Two poets of the golden age of Chinese Poetry appeared on a set of of Poets and Philosopher stamps issued in 1983. The first is Li Bai (also known as Li Po) born in 701, who had what is described as a "hard living life" which means he liked a drink or two; any poetry collection of the Tang Dynasty will contain many of his poems.
The painting is a modern one created by Liu Lingcang (1906-1989) who was apprenticed at 14 and and as a young man went to Beijing alone living off the sale of his paintings to follow the masters of his chosen art. He himself became a great scholar of painting history and painting theories and in in his 70 year art career he spent 40 teaching those skills. It is interesting to see the scroll painting he made of Li Bai which expands the view of the poet and appeared as "Landscape of Tang Poetry"
Next is Du Fu (also known as Tu Fu) 712-770 who is known in China as the "Poet Sage". But let the words of these poets tell their own story. They share a page in my copy of Soame Jenyns's (who was keeper of Oriental Antiques in the British Museum) second collection of translations of Poems of the T'ang Dynasty, you will see why he has done this.

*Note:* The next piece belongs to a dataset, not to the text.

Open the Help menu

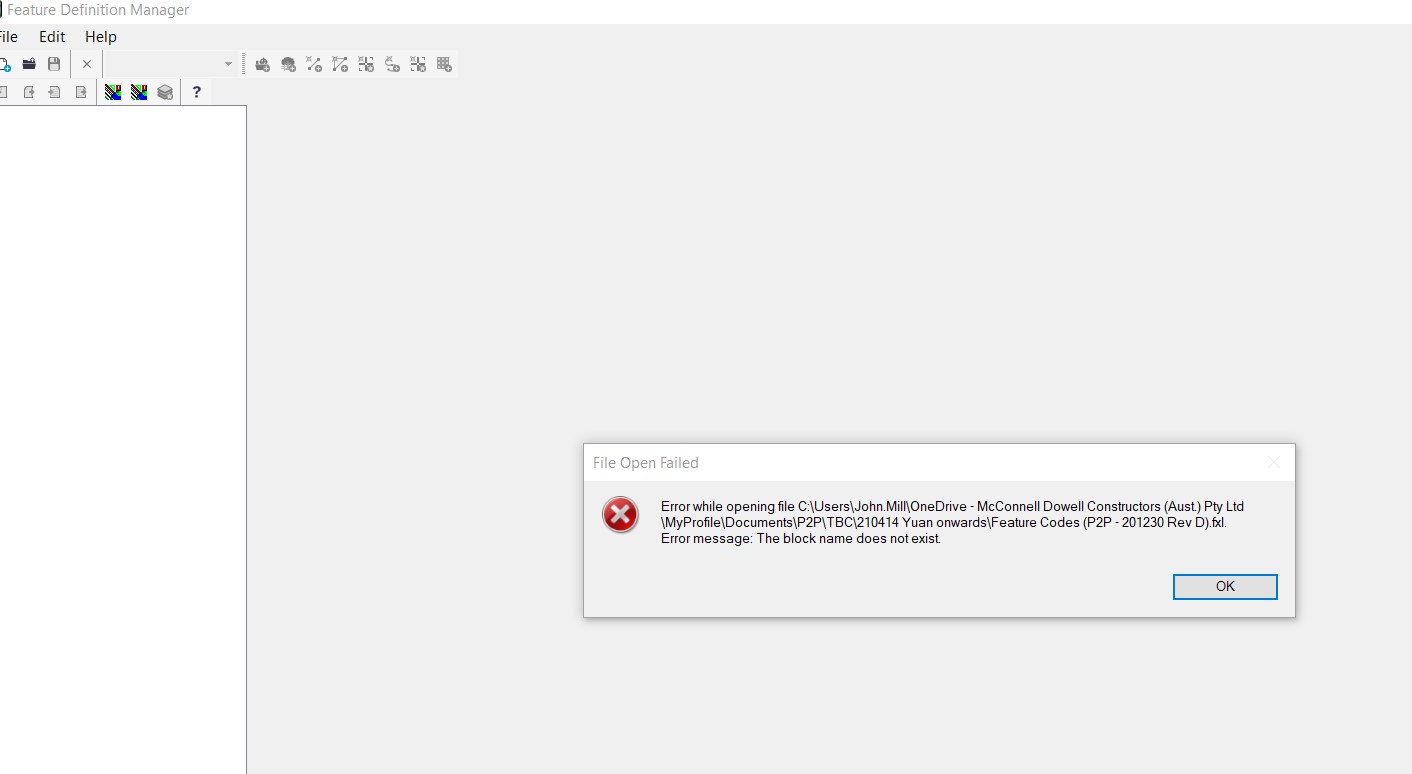100,36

"Sending Off A Friend" by Li Po
Looking north of the city you see the line of blue hills, Sparkling water flows past the eastern gate. Here we part once for all; A solitary waterweed drifts off into the distance. When I think of the wandering clouds you will come back into my thoughts Sunset will bring with it memories of you. We part now with a wave of the hand; as we turn our horses they neigh farewell.

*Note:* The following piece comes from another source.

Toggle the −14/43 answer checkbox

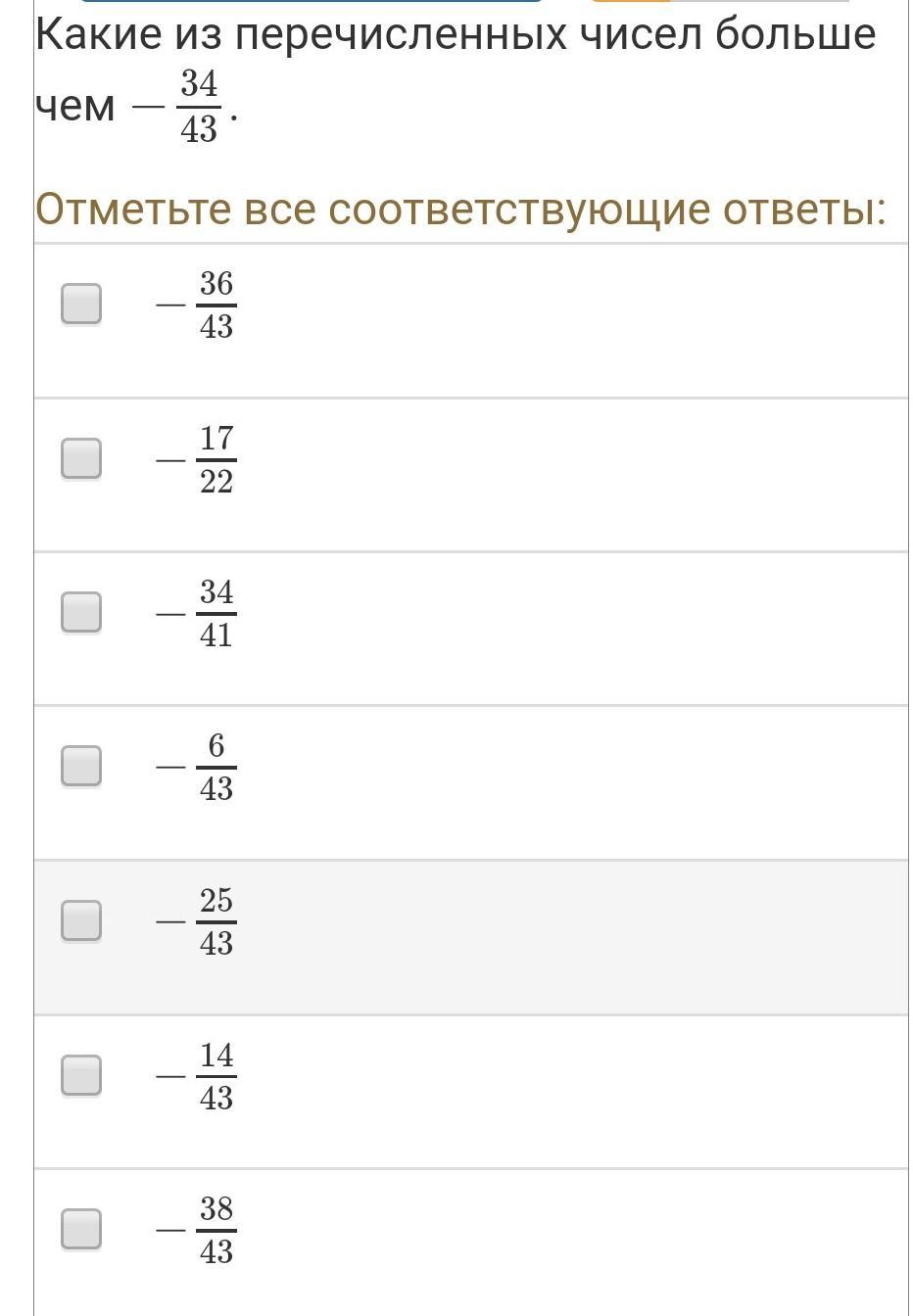[81, 1075]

"With the width of Heaven between us thinking of Li Po" by Du Fu
A chill wind springs up from the horizon, What are your thoughts now I wonder? When will the wild geese arrive? Rivers and lakes are big with autumn floods Your literary compositions are a foe to your success, The ghouls are gleeful when people (like you) pass by I fear your path corresponds to that of the "aggrieved spirit". Throw a poem to him in the Mi-lo River.
Legend has it that Li Po died in a most poetic way by falling from his boat when he tried to embrace the moon in the Yangtze River. The 'aggrieved spirit' reference in the poem Jenyns says is an allusion to Ch'ü Yüan, who committed ritual suicide by holding a rock and wading into a river, today celebrated by the dragon boat racing festival.